0

The following query is used to count the number of rows in two unrelated tables in a single query.

  With t1 as (Select 1 
              Union Select  2 
              Union Select 3),
  t2 as (Select 'A' 
         Union Select 'B')

  Select (Select count(*) from t1), (Select count(*) from t2)

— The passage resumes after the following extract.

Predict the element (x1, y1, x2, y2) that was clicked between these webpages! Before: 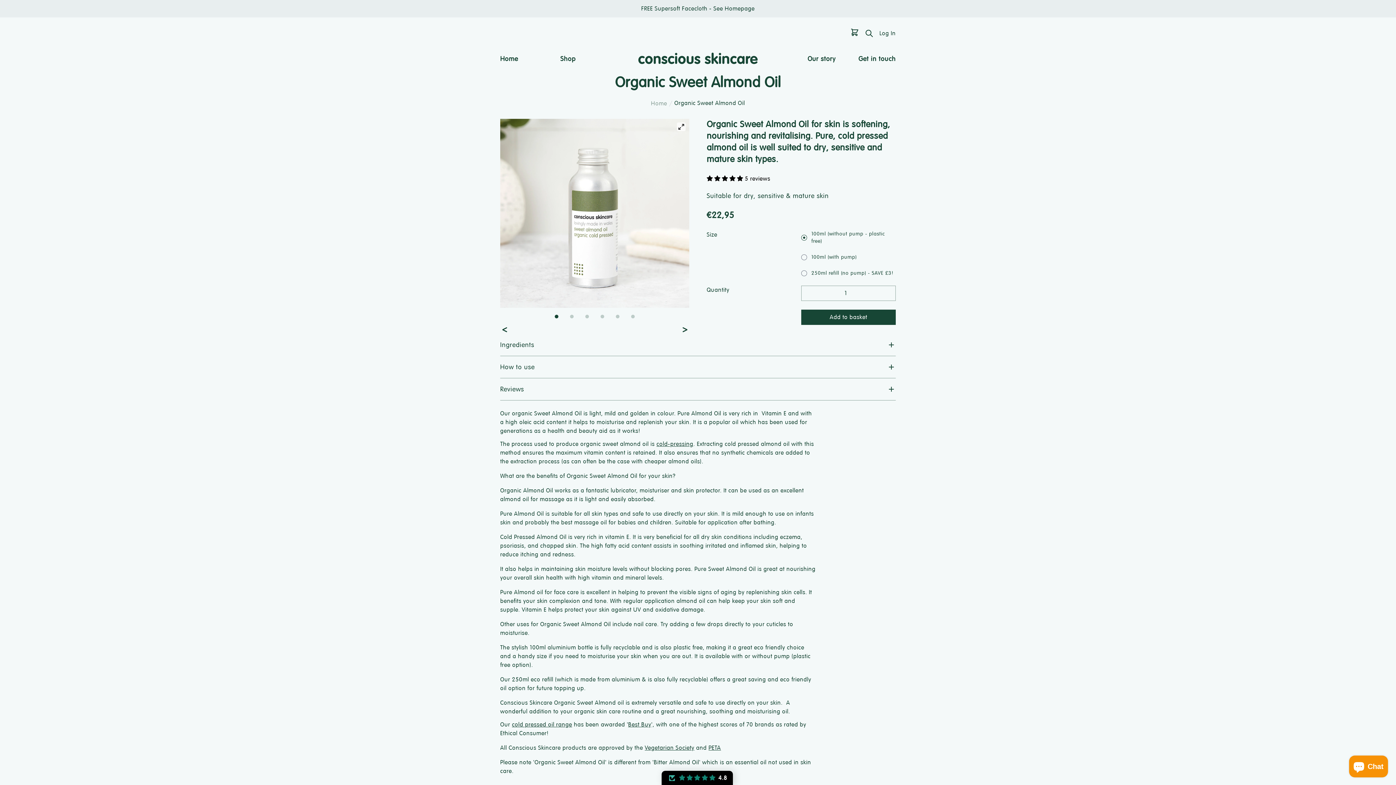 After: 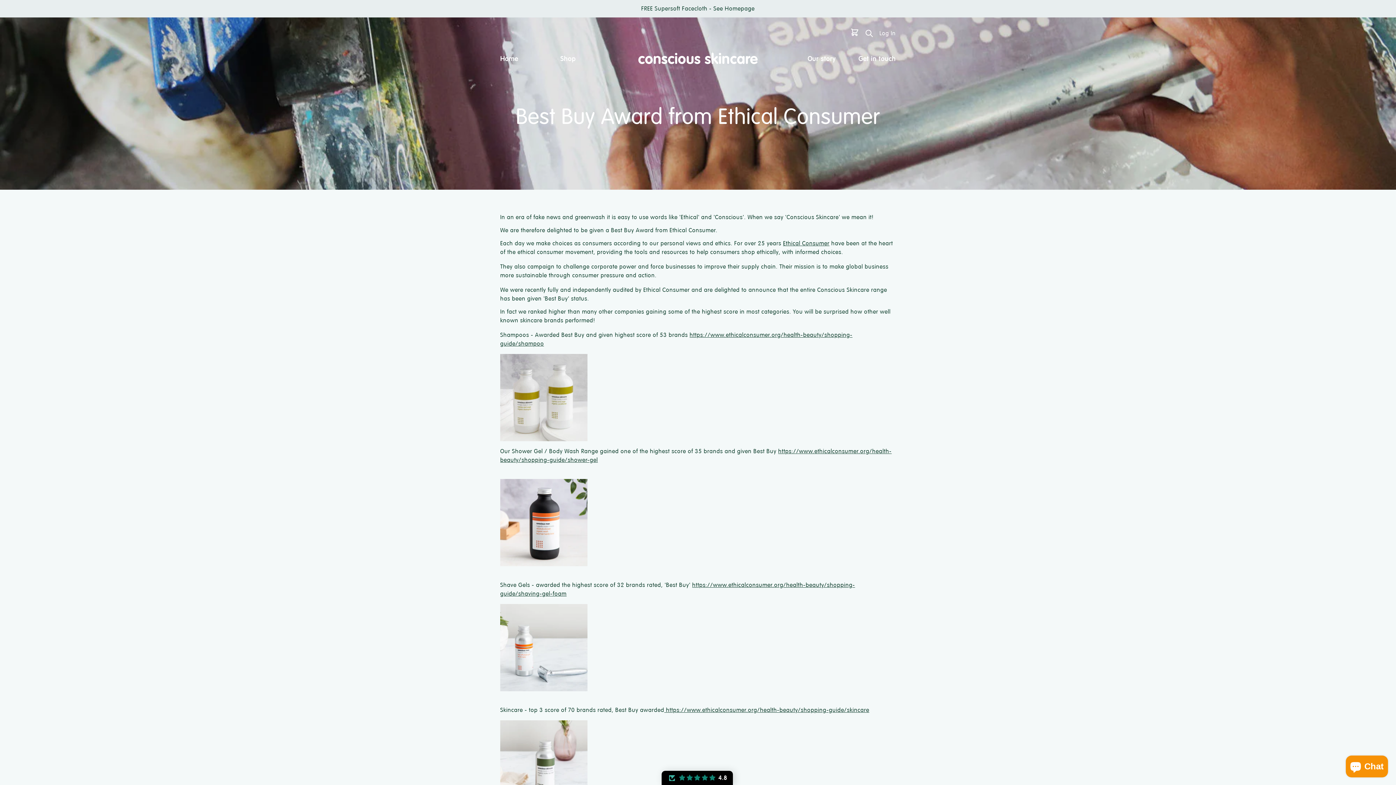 Action: bbox: (628, 721, 651, 728) label: Best Buy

Is there a better way to avoid the two select statements in the select query.

The output should be

3 2

Any construct that is specific to Postgres will also do.

Erwin Brandstetter
  • 605,456
  • 145
  • 1,078
  • 1,228
Gopal
  • 1,372
  • 2
  • 16
  • 32
  • As soon as they are **unrelated** (as you said) - there is nothing wrong to perform a single query. 1 query instead of 2 is neither better or faster. – zerkms Dec 31 '12 at 07:21
  • Do you need it to work for mysql or postgres? Cause I don't think MySQL can do anything even similar to "with as (select...)"
    – Andreas Wederbrand Dec 31 '12 at 07:24
  • @zerkms: Just want to know the alternative approaches available for this. – Gopal Dec 31 '12 at 07:30
  • @Andreas: Thanks for mentioning. Removed the MySQL tag. It's for postgres only. – Gopal Dec 31 '12 at 07:30
  • 2
    @Gopal: there is no reason for that. Tables are unrelated. Perform 2 queries – zerkms Dec 31 '12 at 07:35
  • @zerkms: Why should he perform 2 queries? In case he wants the result in one row, he'd better perform one single queries (containint two count-selects, of course) – alzaimar Dec 31 '12 at 09:14
  • @alzaimar: why "better"? Don't perform premature optimizations. At first - write the readable and easy to understand code. Only good and straightforward code is maintainable and may be optimized later (if there is a technical reason for that). Keep in mind that in most cases each optimization leads to tricky code. – zerkms Dec 31 '12 at 09:15
  • 2
    @zerkms: At first, it's not "premature" but his own suggestion. Second, my comment includes a conditional sentence: IF he wants them in ONE line, he'd better (=MUST) execute one query. Third: There are three solutions to what he wants to achieve: the one he posted or a UNION of both counts. These return one result set. The third solution would return two result sets, and just executes the two counts after another. As long as we don't know exactly how the result is handled, all three possibilities are equal in terms of complexity, aren't they? – alzaimar Dec 31 '12 at 09:23
  • @alzaimar: Thanks for your understanding. I also have control over how the two tables are structured. Hence, another possible solution is to add another column in both the tables as row number, and do an full outer join on that column, which will give me the result that I want. – Gopal Dec 31 '12 at 09:38
  • @Gopal: The count from a `FULL OUTER JOIN` is something *completely* different from two individual counts. You are aware of that? – Erwin Brandstetter Dec 31 '12 at 11:38
  • @ErwinBrandstetter: Yes, I am aware about it. I want a query that just displays the content of two tables individually, to find their count. To make my intent explicit, I have updated the column to have non-overlapping values. – Gopal Dec 31 '12 at 12:30

3 Answers3

3

Simple and correct

First of all, you can simplify your test case with a VALUES expression instead of the more verbose UNION ALL SELECT.
You'd need explicit type casts in the first row, if data types are not the default integer and text ..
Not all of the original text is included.